▸ INSTRUCTIONS FOR THE TASK: What are the lines, copied exactly, from the one containing "This screenshot has width=756, height=538." through the last line of the records below, both included?

▸ GIVEN DATA:
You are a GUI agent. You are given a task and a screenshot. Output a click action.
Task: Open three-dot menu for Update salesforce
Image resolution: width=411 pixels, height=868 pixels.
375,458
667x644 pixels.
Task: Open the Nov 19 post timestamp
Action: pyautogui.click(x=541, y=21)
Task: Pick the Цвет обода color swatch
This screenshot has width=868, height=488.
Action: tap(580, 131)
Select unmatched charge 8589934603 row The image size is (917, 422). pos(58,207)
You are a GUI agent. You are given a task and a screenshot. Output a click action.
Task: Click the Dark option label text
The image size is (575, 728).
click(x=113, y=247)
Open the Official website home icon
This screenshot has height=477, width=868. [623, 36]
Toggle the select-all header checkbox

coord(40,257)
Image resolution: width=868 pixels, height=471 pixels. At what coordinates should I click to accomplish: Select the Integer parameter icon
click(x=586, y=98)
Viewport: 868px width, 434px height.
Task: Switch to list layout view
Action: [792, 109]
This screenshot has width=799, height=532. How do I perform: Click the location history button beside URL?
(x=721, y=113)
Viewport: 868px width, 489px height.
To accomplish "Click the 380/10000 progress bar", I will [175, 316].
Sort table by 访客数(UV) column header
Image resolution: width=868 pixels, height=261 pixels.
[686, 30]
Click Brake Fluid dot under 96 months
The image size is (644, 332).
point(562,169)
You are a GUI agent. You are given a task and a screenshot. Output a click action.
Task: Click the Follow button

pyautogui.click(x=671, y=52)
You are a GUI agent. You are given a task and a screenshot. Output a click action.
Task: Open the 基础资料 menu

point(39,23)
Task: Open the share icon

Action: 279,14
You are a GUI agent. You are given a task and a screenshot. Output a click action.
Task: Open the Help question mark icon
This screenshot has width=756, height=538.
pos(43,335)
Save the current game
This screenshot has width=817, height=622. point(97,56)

▸ WRITTEN REPLY:
This screenshot has width=756, height=538.
pos(43,335)
Save the current game
This screenshot has width=817, height=622. point(97,56)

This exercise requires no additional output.